Python application that validates PDF structure, extracts CU codes, and updates Smartsheet with validation results.

Python 66% Active

Overview

Validates the structure of generated PDFs, extracts Construction Unit (CU) codes, verifies formatting compliance, and updates Smartsheet with validation status and extracted data.

GitHub Repository: Repository may be private or not yet public

Key Features

- **PDF Structure Validation**: Checks PDF format and structure - **CU Code Extraction**: Extracts Construction Unit codes from PDFs - **Format Verification**: Ensures PDFs meet specifications - **Smartsheet Integration**: Updates validation results - **Batch Processing**: Validates multiple PDFs efficiently - **Error Reporting**: Detailed validation failure messages - **Automated Execution**: Runs after PDF generation

Use Cases

  • Validating generated foreman reports
  • Extracting CU codes for billing
  • Quality assurance for automated reports
  • Ensuring PDF compliance with requirements
  • Audit trail for generated documents

Architecture

graph LR
    PDF[PDF Files] -->|Read| PY[Python Script]
    PY -->|Validate<br/>Structure| PY
    PY -->|Extract<br/>CU Codes| PY
    PY -->|Update<br/>Results| SS[Smartsheet]

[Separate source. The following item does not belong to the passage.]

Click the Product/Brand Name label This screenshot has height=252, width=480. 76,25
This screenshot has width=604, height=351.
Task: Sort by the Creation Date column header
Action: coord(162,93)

    style PDF fill:#ff9,stroke:#333,stroke-width:2px
    style SS fill:#f9f,stroke:#333,stroke-width:2px
    style PY fill:#3776ab,stroke:#333,stroke-width:2px

File Structure

Resiliency-pdf-restructure-ug-work/
├── pdf_restructure.py         # Main validation script
├── pdf_validator.py           # PDF validation logic
├── cu_code_extractor.py       # CU code extraction
├── smartsheet_updater.py      # Smartsheet operations
├── config.py                  # Configuration
├── requirements.txt           # Dependencies
├── .env.example               # Environment template
└── README.md                  # Documentation

Environment Variables

Variable Required Description Example
SMARTSHEET_ACCESS_TOKEN Yes API token ll...
SHEET_ID Yes Target sheet ID 1234567890123456
PDF_DIRECTORY Yes Directory with PDFs /var/pdfs/weekly
COLUMN_ID_CU_CODE Yes CU code column 1111111111111111
COLUMN_ID_VALIDATION Yes Validation status column 2222222222222222
COLUMN_ID_VALIDATION_DATE Yes Validation date column 3333333333333333
COLUMN_ID_PDF_PATH No PDF file path column 4444444444444444

Setup Instructions

1. Clone Repository

git clone https://github.com/JFlo21/Resiliency-pdf-restructure-ug-work.git
cd Resiliency-pdf-restructure-ug-work

2. Install Dependencies

python -m venv venv
source venv/bin/activate
pip install -r requirements.txt

3. Configure Environment

SMARTSHEET_ACCESS_TOKEN=your_token
SHEET_ID=1234567890123456
PDF_DIRECTORY=/var/pdfs/weekly
COLUMN_ID_CU_CODE=1111111111111111
COLUMN_ID_VALIDATION=2222222222222222
COLUMN_ID_VALIDATION_DATE=3333333333333333
COLUMN_ID_ERROR_MESSAGE=4444444444444444

Usage Examples

Validate All PDFs

python pdf_restructure.py

Output:

Validating PDFs in /var/pdfs/weekly...
Validating foreman_john_smith_2025-01-13.pdf... PASS
  Extracted CU code: CU-12345
Validating foreman_jane_doe_2025-01-13.pdf... PASS
  Extracted CU code: CU-12346
Validating foreman_bob_johnson_2025-01-13.pdf... FAIL
  Error: Missing CU code section
Updated Smartsheet with 3 validation results

Validate Specific PDF

python pdf_restructure.py --pdf /var/pdfs/weekly/foreman_john.pdf

Dry-Run Mode

python pdf_restructure.py --dry-run

Verbose Output

python pdf_restructure.py --verbose

Validation Rules

Structure Checks

  1. PDF Format: Valid PDF structure
  2. Page Count: Expected number of pages
  3. Text Extraction: Text is extractable
  4. Font Compliance: Uses approved fonts
  5. Image Quality: Images meet resolution requirements

CU Code Validation

import re

def validate_cu_code(text):
    """
    CU code format: CU-##### where # is digit
    """
    pattern = r'CU-\d{5}'
    match = re.search(pattern, text)

    if not match:
        return None, "CU code not found"

    cu_code = match.group(0)

    # Additional validation
    if not is_valid_cu_code(cu_code):
        return None, f"Invalid CU code: {cu_code}"

    return cu_code, None

Format Requirements

def validate_pdf_structure(pdf_path):
    errors = []

    # Check page count
    if page_count != 1:
        errors.append(f"Expected 1 page, found {page_count}")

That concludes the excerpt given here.